Nyai Mutik tiba-tiba muncul di samping Sumirah, ikut menatap pantulan wajah Anggara dan Fatimah. Sumirah hanya diam tak menanggapi perkataan Nyai mutik.

"Selama Anggara memiliki sorban Parman, kau takkan bisa mengalahkan Anggara Sumirah!"

"Sorban!"

Sumirah bergumam, dirinya teringat di mana Anggara membuat dirinya kehilangan wadahnya saat ini dan harus segera menggantinya dengan yang baru. Itu semua karena sorban yang dimiliki Anggara.

"Nyai, berikan masjid tiban padaku!"

"Apa? masjid tiban? untuk apa?"

"Untuk membuat perjanjian dengan Anggara."

"Perjanjian?"

"Anggara begitu terobsesi dengan masjid tiban, akan aku paksa Anggara menukar masjid tiban dengan sorban miliknya, dengan begitu aku akan ada kesempatan untuk mengalahkannya dan mengambil Fatimah."

"Tidak! masjid tiban adalah milikku. 200 tahun aku memilikinya.
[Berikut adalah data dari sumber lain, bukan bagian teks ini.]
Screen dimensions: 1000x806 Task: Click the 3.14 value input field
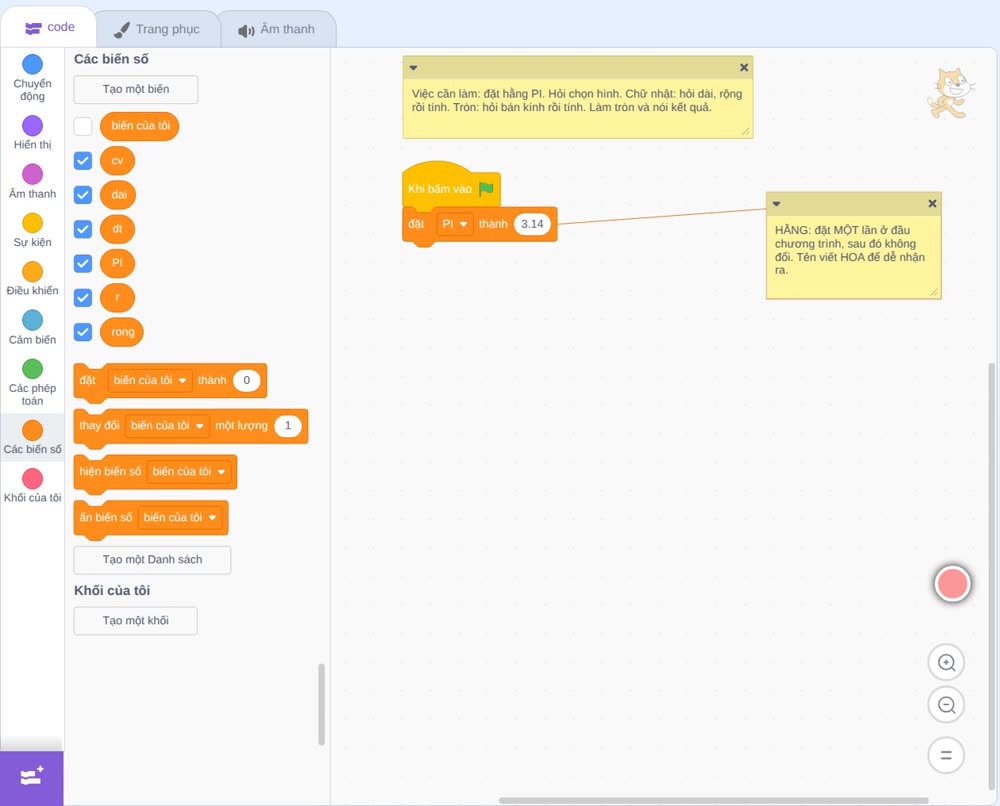(x=532, y=224)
Tidak akan aku berikan kepada siapapun!"

"Apa perlu aku membunuhmu Nyai Mutik! Agar aku bisa mendapatkan masjid tiban!"

"Kurang ajar kau Sumirah! beraninya kau mengancamku!"
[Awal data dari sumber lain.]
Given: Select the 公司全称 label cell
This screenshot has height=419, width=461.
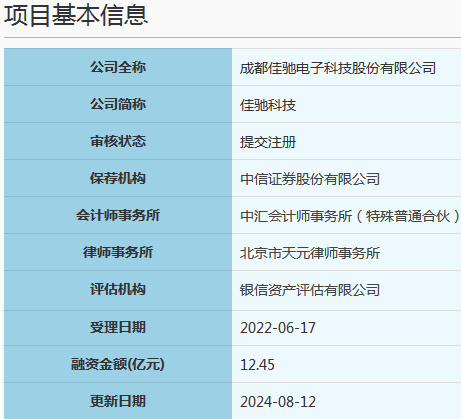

Nyai mutik tersulut emosinya mendengar perkataan Sumirah. Rupa-rupanya Sumirah sudah benar-benar berubah dan tak takut apapun.

Kanjeng Ratu Lintang Pethak yang muncul dengan wujud ularnya, segera nyai Mutik  dan Sumirah menundukkan kepalanya.

"Kanjeng Ratu!"

Nyanyi Mutik dan Sumirah menyambut kedatangan Ratu mereka.

"Bertarunglah!"

"Apaaa? Mmakssud ssayya...."

Nyai Mutik tergagap mendengar perintah ratunya yang tiba-tiba datang itu.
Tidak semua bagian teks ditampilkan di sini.